会社に勤めていたらこの状況を周りの人にも知られ、
何か言葉をかけられていたのかもしれない。
それはそれで辛いものがある。
人によるだろうけど。。
周りの懐妊報告を素直に喜べない
この気持ちは誰にも言えなかった。
おめでとうと思える気持ちの余裕がまったくなかった。
なのでLINEグループで出産報告がくると
思っていなくても伝えないといけない場面もある。
苦しかった。本当に。しかもそれが望んでいなかった場合は特にだ。
こっちは望んで望んで頑張っているのに光が見えない。
何も考えていない人のところに子供ができる。
なんなんだと。そんなこと言っても仕方ないのはわかっている。
でもそれがとても辛かった。その子と距離を置くきっかけにもなった。
次のステップを考えるのに1年待たなくていい
タイミング法は6回までに成功する人が多いとある。
なので、7回目はせずに次のステップへ進んだ方がいいと言われている。
もちろん当時は、その6回までには妊娠したいと思い通っていた。
だが、今の私は可能ならステップアップを早くした方がいいと思ったし、
その病院で最大限できることをやりきったら、
そこではできない治療や検査を早くすべきだったと後悔している。
それは、当時通っていた病院ではAMH(アンチミューラリアンホルモン)を計れなかったからだ。
AMHは卵巣に残っている卵の数値を指す。
この病院ではこの検査はできませんと教えてくれれば良かったのにと責任転嫁してしまうほど私には関係のある検査だった。
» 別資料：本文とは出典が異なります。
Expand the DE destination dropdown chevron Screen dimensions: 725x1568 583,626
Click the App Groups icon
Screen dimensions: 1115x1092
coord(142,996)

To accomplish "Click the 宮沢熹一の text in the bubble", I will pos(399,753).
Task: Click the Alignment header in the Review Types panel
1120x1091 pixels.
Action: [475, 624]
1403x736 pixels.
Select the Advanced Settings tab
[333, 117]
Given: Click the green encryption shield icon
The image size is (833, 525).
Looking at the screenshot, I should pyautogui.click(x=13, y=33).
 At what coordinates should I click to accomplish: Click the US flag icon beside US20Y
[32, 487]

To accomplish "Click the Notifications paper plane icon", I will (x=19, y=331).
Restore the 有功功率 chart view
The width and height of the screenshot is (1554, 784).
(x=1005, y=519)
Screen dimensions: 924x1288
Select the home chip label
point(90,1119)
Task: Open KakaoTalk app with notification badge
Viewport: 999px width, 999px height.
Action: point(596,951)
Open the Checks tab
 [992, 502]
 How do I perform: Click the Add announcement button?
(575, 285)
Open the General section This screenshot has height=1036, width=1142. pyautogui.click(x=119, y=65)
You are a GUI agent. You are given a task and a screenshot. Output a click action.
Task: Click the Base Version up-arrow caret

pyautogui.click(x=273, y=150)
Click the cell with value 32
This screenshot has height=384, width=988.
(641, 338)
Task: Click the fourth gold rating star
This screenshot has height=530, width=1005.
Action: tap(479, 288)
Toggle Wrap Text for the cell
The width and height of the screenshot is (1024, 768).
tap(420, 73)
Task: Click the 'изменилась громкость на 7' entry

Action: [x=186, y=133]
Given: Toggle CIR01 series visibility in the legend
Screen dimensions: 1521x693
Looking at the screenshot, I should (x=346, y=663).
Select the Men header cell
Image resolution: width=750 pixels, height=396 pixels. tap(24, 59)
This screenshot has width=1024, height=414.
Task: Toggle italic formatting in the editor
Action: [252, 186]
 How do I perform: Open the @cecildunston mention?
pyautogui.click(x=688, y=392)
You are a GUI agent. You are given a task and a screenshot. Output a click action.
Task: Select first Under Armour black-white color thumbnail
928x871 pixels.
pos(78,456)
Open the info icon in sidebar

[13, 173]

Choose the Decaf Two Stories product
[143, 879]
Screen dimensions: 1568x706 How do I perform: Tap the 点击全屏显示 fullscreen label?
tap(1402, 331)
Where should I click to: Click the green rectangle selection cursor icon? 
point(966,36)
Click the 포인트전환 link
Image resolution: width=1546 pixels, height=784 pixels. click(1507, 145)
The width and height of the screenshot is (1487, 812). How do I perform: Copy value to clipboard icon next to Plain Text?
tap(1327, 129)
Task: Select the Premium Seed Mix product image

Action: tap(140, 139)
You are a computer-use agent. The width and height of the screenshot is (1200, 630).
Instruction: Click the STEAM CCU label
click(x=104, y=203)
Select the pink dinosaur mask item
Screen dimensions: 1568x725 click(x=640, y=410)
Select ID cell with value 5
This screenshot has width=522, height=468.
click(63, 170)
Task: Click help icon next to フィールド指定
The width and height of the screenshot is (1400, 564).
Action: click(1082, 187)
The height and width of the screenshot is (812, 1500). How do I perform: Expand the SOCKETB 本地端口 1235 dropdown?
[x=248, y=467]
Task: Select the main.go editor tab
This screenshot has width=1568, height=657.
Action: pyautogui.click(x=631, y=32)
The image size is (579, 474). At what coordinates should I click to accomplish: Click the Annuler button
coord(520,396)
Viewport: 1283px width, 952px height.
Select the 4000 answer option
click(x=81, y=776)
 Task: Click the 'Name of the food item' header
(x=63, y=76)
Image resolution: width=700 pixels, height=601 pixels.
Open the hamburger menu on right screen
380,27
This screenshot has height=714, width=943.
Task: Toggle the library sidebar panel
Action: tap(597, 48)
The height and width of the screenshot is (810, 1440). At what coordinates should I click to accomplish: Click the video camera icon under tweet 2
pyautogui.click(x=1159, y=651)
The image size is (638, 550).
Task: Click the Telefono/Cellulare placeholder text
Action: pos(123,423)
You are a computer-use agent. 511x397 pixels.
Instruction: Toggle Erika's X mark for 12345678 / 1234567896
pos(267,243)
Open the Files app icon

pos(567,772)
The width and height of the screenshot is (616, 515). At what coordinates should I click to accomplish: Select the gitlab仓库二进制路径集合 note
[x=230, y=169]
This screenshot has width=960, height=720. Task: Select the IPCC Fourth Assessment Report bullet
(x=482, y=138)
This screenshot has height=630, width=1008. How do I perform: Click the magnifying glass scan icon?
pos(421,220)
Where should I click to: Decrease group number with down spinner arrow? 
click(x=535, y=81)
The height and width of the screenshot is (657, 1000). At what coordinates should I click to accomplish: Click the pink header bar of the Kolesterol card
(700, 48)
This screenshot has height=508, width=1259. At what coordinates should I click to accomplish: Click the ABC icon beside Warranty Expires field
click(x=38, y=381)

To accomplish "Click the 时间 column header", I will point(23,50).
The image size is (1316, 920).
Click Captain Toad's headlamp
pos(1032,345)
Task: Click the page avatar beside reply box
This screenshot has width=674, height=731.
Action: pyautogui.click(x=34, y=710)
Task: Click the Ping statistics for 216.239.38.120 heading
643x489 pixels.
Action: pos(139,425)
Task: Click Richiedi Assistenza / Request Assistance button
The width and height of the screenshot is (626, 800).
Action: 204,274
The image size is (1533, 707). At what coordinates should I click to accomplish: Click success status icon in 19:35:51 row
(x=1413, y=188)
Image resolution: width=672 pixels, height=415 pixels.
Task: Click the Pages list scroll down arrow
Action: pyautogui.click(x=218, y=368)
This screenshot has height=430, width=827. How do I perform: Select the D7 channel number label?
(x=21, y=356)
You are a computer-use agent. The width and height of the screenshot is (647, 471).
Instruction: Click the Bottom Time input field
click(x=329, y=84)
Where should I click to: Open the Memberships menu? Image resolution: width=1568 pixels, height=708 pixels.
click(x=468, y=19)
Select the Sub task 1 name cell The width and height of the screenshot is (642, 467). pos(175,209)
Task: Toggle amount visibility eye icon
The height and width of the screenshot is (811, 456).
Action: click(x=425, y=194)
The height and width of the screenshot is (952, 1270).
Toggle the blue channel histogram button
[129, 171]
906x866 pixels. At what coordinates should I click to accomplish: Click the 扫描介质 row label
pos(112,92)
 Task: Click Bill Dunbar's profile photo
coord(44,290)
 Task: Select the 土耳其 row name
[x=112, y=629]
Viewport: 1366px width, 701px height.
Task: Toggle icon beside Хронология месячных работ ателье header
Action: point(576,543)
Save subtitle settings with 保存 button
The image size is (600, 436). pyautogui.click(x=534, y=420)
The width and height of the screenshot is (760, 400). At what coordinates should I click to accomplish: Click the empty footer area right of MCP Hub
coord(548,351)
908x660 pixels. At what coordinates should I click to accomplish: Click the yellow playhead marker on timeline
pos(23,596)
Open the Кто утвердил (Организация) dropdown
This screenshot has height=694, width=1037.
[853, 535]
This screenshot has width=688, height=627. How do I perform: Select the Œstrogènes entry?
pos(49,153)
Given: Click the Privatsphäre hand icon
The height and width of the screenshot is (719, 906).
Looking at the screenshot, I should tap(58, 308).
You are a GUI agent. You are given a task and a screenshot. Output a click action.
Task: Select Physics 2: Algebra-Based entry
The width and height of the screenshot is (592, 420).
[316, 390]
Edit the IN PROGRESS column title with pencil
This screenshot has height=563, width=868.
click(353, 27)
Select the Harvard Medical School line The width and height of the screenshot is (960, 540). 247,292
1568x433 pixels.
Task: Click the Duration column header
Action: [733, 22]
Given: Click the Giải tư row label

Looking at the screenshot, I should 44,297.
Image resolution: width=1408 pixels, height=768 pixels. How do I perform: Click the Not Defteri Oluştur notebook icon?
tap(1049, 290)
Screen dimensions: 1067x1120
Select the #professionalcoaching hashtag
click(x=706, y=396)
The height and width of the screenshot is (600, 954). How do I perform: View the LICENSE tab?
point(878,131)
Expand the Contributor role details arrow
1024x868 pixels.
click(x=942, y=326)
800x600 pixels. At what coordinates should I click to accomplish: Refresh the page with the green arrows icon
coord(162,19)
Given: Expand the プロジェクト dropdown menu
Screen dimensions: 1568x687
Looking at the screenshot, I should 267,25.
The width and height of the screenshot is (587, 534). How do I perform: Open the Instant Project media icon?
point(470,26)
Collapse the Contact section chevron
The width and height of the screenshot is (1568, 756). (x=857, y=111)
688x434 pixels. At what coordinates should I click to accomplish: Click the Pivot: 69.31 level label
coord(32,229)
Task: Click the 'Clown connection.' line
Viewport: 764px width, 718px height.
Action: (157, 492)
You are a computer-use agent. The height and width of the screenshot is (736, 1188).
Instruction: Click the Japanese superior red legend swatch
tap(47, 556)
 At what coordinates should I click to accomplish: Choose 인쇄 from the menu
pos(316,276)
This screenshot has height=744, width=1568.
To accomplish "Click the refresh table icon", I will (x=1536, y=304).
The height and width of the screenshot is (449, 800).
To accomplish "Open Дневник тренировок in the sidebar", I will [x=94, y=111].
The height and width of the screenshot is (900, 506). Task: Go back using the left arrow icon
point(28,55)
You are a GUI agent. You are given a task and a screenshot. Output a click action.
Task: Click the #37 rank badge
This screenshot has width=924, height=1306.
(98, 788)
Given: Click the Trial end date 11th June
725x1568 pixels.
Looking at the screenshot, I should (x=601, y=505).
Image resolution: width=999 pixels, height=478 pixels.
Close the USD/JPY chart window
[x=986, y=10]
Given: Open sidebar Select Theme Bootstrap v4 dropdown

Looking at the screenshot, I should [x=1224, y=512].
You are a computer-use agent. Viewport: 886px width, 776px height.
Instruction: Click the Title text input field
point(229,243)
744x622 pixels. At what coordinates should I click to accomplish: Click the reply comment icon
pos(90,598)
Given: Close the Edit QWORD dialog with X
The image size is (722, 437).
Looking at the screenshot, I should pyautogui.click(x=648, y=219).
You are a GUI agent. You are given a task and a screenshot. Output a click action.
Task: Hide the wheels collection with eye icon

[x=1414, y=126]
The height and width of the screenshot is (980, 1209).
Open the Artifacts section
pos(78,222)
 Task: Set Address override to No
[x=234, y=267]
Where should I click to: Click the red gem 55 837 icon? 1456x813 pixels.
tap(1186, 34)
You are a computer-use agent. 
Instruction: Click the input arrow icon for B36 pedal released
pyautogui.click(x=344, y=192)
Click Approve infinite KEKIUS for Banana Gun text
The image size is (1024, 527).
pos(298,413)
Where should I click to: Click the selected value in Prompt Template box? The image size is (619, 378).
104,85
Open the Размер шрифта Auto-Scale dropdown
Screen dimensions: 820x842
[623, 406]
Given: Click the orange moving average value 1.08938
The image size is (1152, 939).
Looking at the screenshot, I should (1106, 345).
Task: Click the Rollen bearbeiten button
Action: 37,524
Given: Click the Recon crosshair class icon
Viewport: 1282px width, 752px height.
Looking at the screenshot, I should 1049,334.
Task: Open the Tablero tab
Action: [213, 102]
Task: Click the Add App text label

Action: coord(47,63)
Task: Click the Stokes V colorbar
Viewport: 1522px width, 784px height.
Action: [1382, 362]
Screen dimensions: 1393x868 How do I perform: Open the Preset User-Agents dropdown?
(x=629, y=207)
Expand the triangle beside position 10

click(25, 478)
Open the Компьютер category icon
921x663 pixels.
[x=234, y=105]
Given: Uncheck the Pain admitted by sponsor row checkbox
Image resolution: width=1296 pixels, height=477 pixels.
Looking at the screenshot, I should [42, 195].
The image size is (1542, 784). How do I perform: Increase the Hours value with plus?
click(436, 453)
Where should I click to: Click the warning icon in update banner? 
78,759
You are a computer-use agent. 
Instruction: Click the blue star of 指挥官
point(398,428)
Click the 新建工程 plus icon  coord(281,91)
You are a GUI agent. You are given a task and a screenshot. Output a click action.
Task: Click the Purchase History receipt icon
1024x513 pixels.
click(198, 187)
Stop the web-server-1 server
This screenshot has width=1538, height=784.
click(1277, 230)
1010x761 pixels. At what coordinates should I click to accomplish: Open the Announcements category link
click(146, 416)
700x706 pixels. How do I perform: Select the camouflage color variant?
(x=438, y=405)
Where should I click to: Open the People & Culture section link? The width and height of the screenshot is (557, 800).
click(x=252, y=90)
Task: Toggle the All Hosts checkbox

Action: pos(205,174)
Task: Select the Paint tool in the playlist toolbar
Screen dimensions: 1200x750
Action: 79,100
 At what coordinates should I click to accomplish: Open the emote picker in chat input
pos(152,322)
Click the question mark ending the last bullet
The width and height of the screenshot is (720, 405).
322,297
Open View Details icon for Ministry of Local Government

早くわかっていれば、数回分の費用を次のステップに回せたのにと思ったからだ。
体外受精をするために病院を変えて一番最初に検査を受けた中にAMHがあった。
今でも伝えられた時のことを覚えている。
30代前半だった私に40代後半の数値が出ていた。
衝撃的すぎた。
卵が少ない、しかも排卵のたびにさらに卵は減っていくのだ。
これは本当に妊娠できないのではないかと思い、目頭が熱くなった。
病院には、夫も一緒に行っていたので、泣かないようにこらえていた。
夫はどう思ったのだろうか。。怖くて今でも聞けていない。
閉経がすぐくるのではないかと心配になり、聞いた記憶がある。
看護師さんがとても優しく、「数値は低くても妊娠する人もいる」「数値は低くても卵の質は今の年齢のものなので大丈夫ですよ」と。
優しくされればされるほど泣けるタイミングだった。
今回は体外受精へ移行するまでのお話でした。
そしてステップアップすれば、妊娠できるとどこかで思ってしまっていたのだ。